YOUR TASK
After locating the line that contains "You are a GUI" in the records below, write out exactly that line and each line after it through the one that contains "Image resolution: width=576", and nothing else.

DATA FOR REVIEW below:

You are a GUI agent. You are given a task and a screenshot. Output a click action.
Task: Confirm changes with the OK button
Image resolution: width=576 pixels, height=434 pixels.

End of DATA FOR REVIEW.
DATA FOR REVIEW below:

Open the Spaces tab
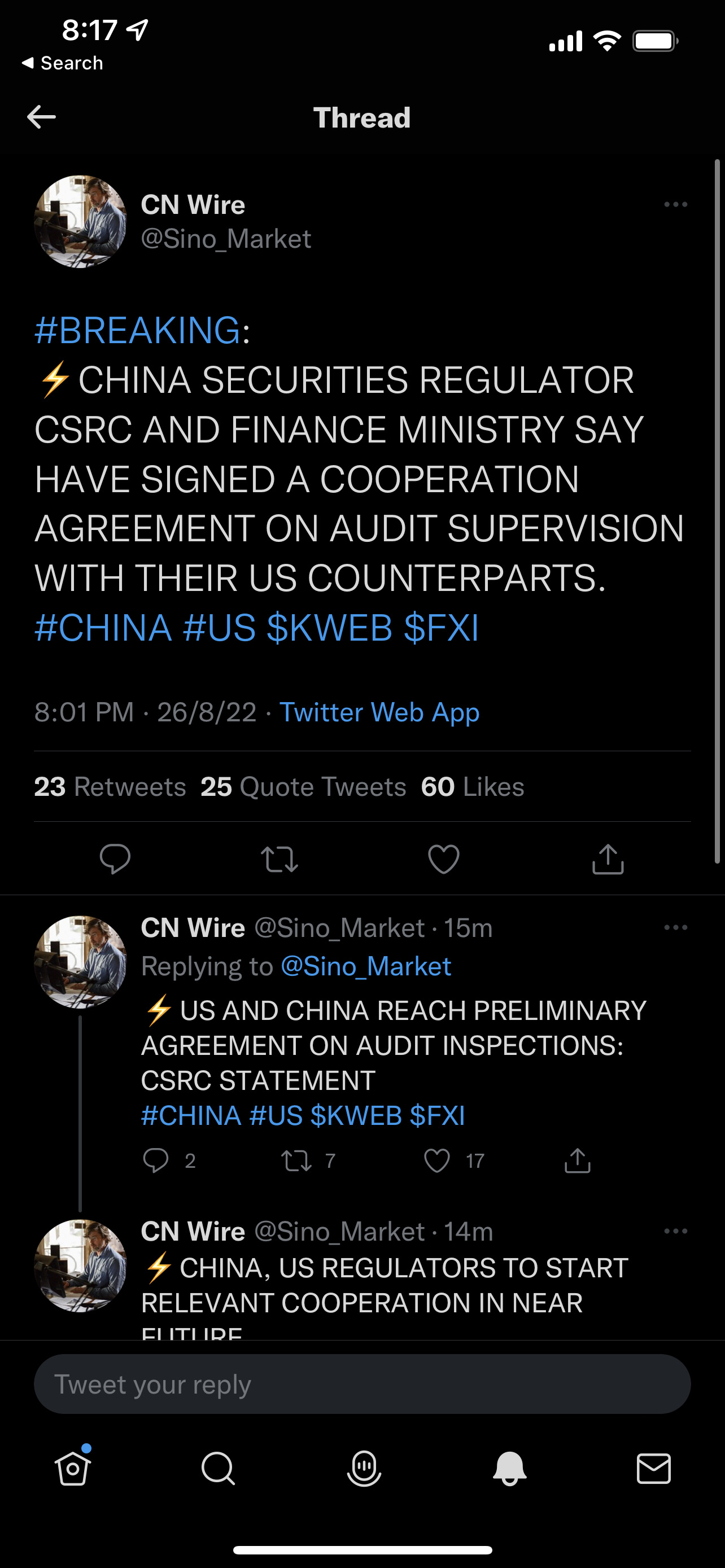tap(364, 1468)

End of DATA FOR REVIEW.

WRITTEN RESPONSE
You are a GUI agent. You are given a task and a screenshot. Output a click action.
Task: Confirm changes with the OK button
Image resolution: width=576 pixels, height=434 pixels.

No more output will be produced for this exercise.